Furthermore, for new federal investments to make their desired impact, it must recognize the gender barriers that exist in the manufacturing sector. For women, men, and nonbinary people in the manufacturing industry, sexual harrassment is often the elephant in the room in leadership conversations. Women in particular leave the industry at astonishing rates due to this dynamic, depriving themselves and their families of the opportunities that come with well-paying jobs. Positively, the COMPETES Act included the language that directs the Office of Science and Technology Policy to issue standardized guidance on sexual harassment for all grantees and requiring an updating a policy.

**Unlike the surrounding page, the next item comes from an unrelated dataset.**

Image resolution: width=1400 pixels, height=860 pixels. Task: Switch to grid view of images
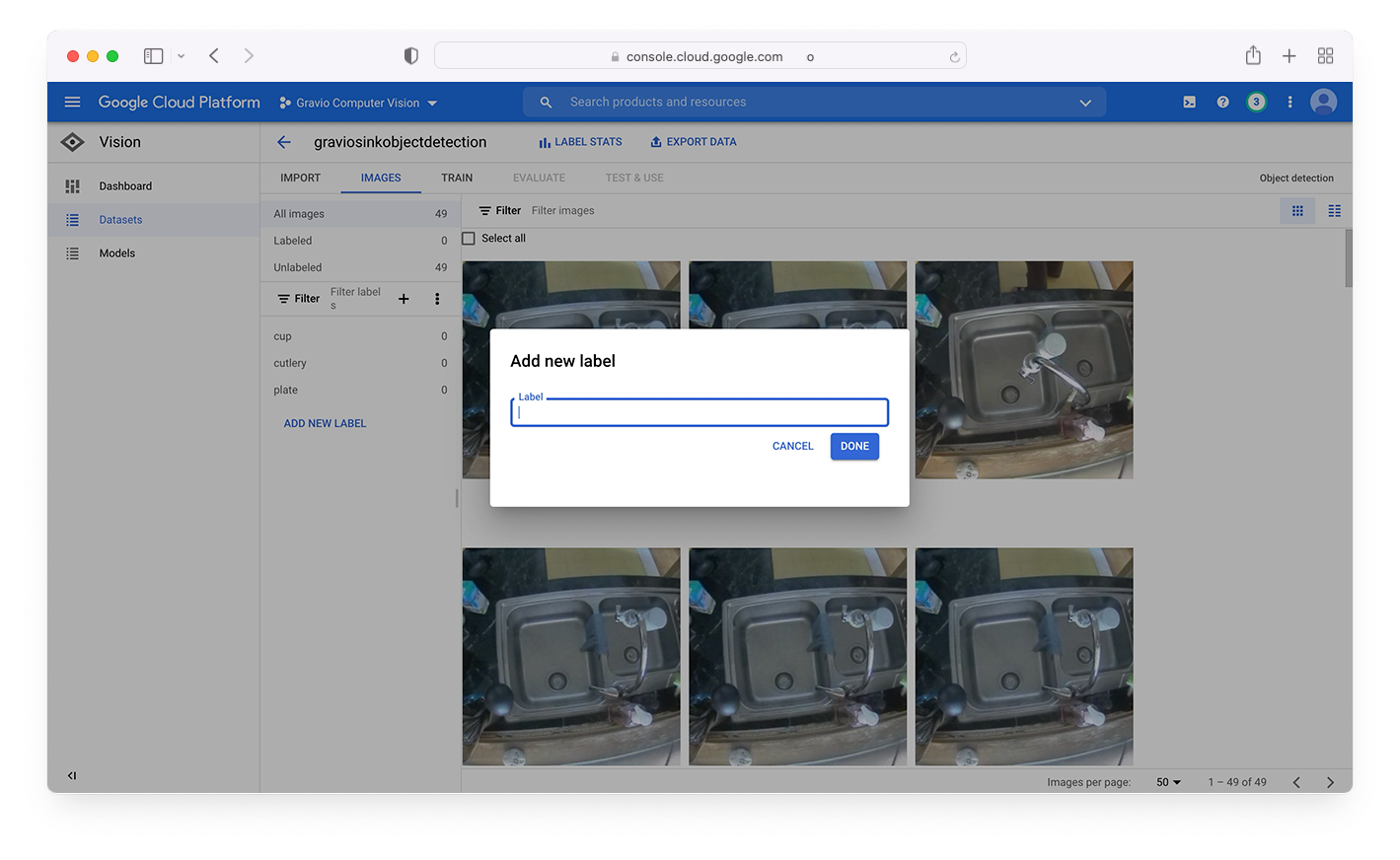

This section would place sexual harassment on the same level as research misconduct.
Trade Adjustment Assistance
The America COMPETES Act includes a number of key trade policy provisions that have been lauded by the labor movement and progressive trade leaders. Of special interest is the reauthorization of the Trade Adjustment Assistance (TAA) program, which is set to completely expire in July. Since 1962, TAA has made a difference for thousands of workers who lose their jobs due to trade, giving them a lifeline to provide basic necessities for themselves and their families as well as workforce development support as they transitioned to new careers. The Trade Adjustment Assistance Modernization Act of 2021 is made stronger in the America COMPETES Act by the inclusion of allowances for job searches and a child care allowance of $2,000 each, longer periods of income support, new funding for stronger community college training programs to connect dislocated workers to high-paying jobs, and new resources for communities to develop new industries and jobs to replace those that have left.
Beyond these individual benefits, and perhaps more important, TAA would have new provisions related to racial equity, particularly for those historically distressed by trade policies. Recent research by The Groundwork Collaborative found that Black earnings are reduced by 3.84 percentage points for every 1 percentage point increase in import exposure in the exposed sector, and the adverse impacts on trade policies were most pronounced for Black workers.
Looking Ahead
The introduction of the America COMPETES Act was led by Representative Eddie Bernice Johnson (D–TX), the first African-American and woman to chair the House Committee on Science, Space, and Technology, and the act incorporates numerous bipartisan components that had been passed through her committee. It is fitting that the act passed the House at the start of Black History Month, when the nation collectively commemorates the resiliency and contributions of Black Americans. During February, Americans learn why the Black experience is a part of the American experience, from medicine to the arts, and the America COMPETES Act will open the doors for Black Americans to make many more history-making contributions to science and technology. Now, if they can reconcile the House and Senate versions of the bill, Congress has an exciting chance to lay the groundwork for a bipartisan industrial policy and make a lifelong, positive difference for all of America’s workers. The nation’s lost Einsteins deserve better.